Stated exercise 1:
In the news report below, how many Kurdish guerrillas did the U.S. Special Forces troopers lead in the raid east of Mosul?

[Start Excerpted text]

Mark McDonald - Knight Ridder Newspapers

April 03, 2003 03:00 AM

MANKUBAH, Iraq—Iraqi soldiers continued to retreat in the north of the country Thursday as a handful of U.S. Special Forces troopers led 500 Kurdish guerrillas in a raid on Iraqi positions just east of Mosul, the nation's third-largest city.

It was the first time in the war that American soldiers have joined with local fighters to battle Iraqi forces.

A Kurdish political chief, Wajih Barzani, hailed the joint action as the formal opening of the long-delayed northern front of the war. He also praised the "perfect cooperation" between Kurdish and U.S. forces.

The American soldiers who led Thursday's raid clearly were impressed with the local guerrillas, who are known as peshmerga, or "those who face death."

"We have every radio and every gadget there is, but the pesh can do it all without any of this stuff," Staff Sgt. Terry Singer of Choctaw, Okla., said as he took a breather in an abandoned Iraqi bunker. "They're extremely disciplined. They're great."

[End Excerpted text]

Stated exercise 2:
In the records below, return the lines between the one containing "Click the blue single left arrow" and the one containing "pyautogui.click(x=47, y=200)", both included. Leave out the pictures.

[Start Record set]

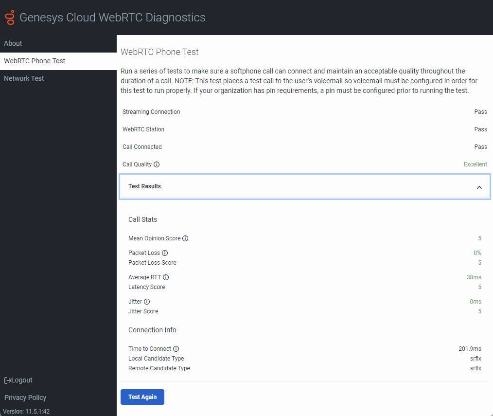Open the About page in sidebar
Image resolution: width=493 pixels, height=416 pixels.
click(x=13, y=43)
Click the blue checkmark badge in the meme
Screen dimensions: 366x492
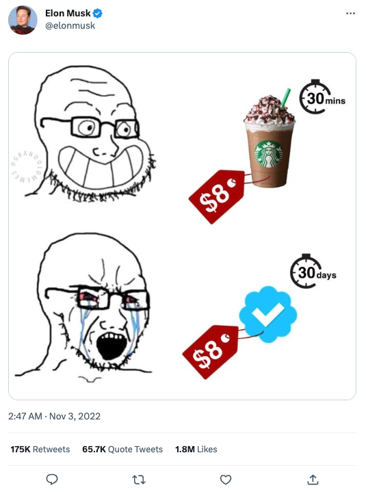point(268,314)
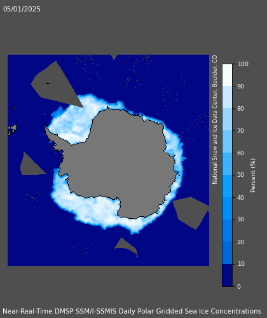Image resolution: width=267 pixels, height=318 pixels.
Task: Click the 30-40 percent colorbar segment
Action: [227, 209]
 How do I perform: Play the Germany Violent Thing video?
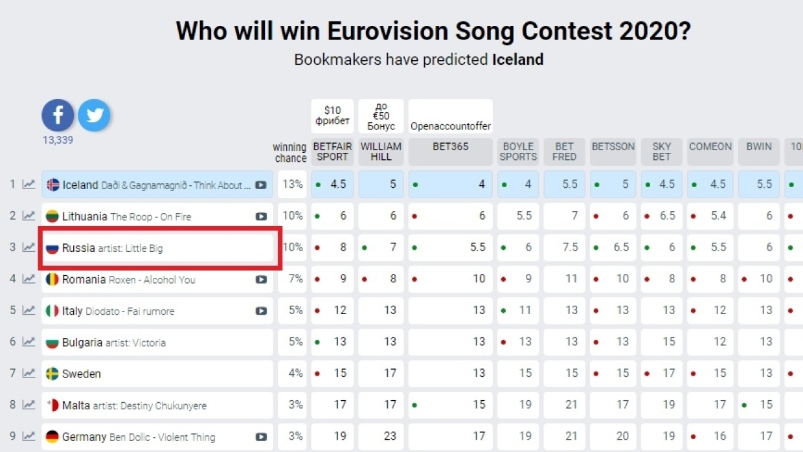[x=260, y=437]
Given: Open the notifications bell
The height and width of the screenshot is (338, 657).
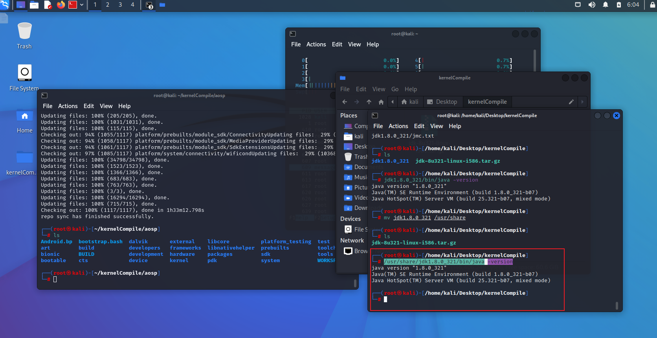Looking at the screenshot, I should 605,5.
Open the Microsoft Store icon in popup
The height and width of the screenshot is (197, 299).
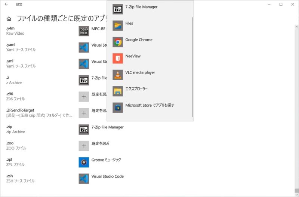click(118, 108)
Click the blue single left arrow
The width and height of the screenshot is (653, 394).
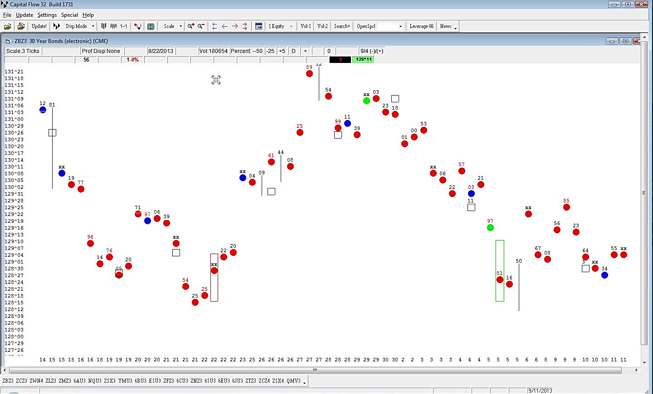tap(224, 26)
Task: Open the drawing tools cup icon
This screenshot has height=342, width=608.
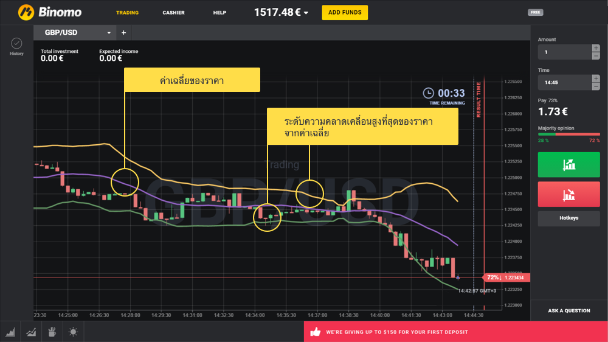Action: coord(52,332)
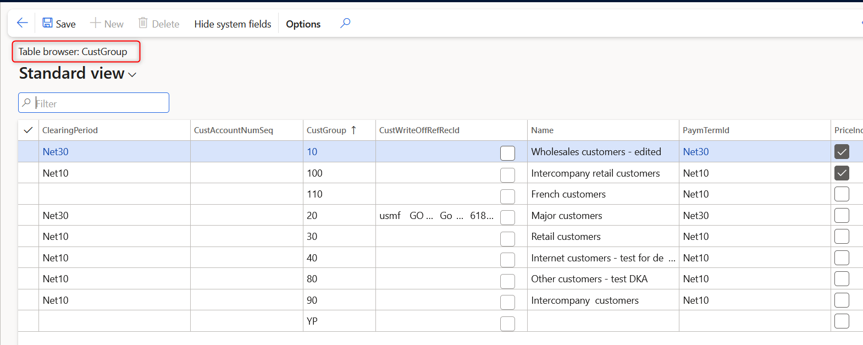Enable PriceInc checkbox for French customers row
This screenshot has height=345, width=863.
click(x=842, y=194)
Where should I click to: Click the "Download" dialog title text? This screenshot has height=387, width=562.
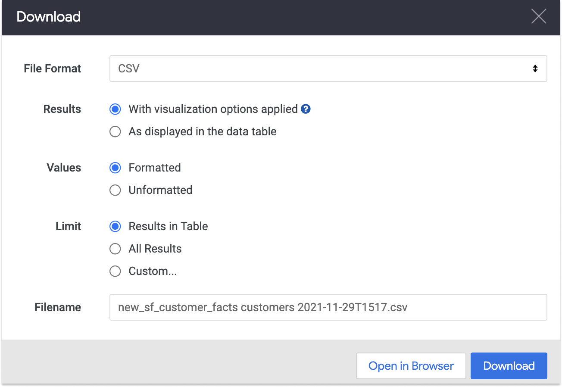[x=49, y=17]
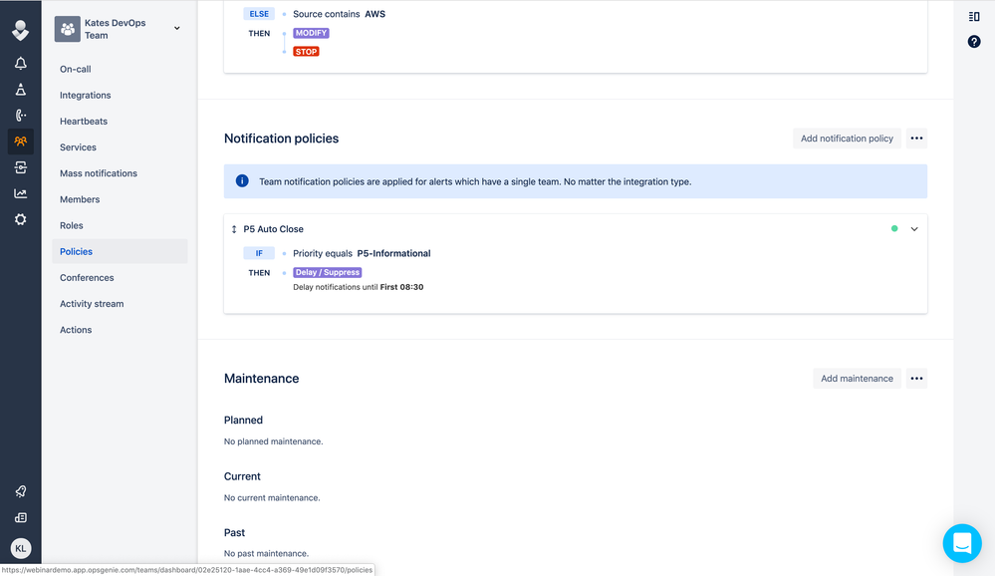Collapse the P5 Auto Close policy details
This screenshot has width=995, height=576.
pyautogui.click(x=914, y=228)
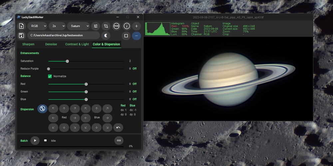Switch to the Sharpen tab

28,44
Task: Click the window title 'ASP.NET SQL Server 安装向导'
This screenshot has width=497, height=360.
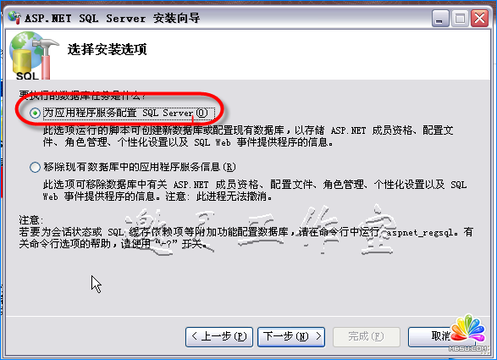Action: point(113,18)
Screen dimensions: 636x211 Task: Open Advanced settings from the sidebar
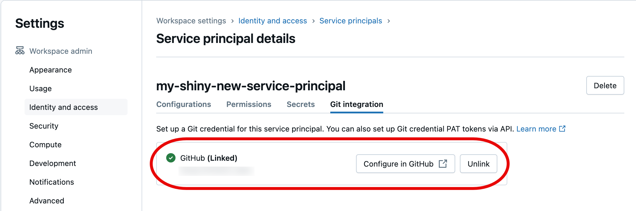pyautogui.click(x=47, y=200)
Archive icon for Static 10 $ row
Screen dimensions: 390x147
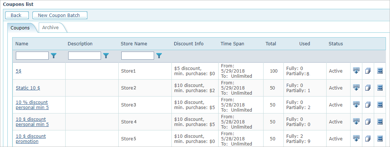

[End Record set]

Written solution 1:
500

Written solution 2:
Click the blue single left arrow
The width and height of the screenshot is (653, 394).
tap(224, 26)
Task: Open the drawing tools cup icon
This screenshot has height=342, width=608.
Action: coord(52,332)
Enable PriceInc checkbox for French customers row
This screenshot has height=345, width=863.
click(x=842, y=194)
Where should I click to: Click the "Download" dialog title text? This screenshot has height=387, width=562.
[x=49, y=17]
Collapse the P5 Auto Close policy details
This screenshot has width=995, height=576.
pyautogui.click(x=914, y=228)
Switch to the Sharpen tab

28,44
Task: Click the window title 'ASP.NET SQL Server 安装向导'
This screenshot has width=497, height=360.
Action: point(113,18)
Screen dimensions: 636x211 Task: Open Advanced settings from the sidebar
pyautogui.click(x=47, y=200)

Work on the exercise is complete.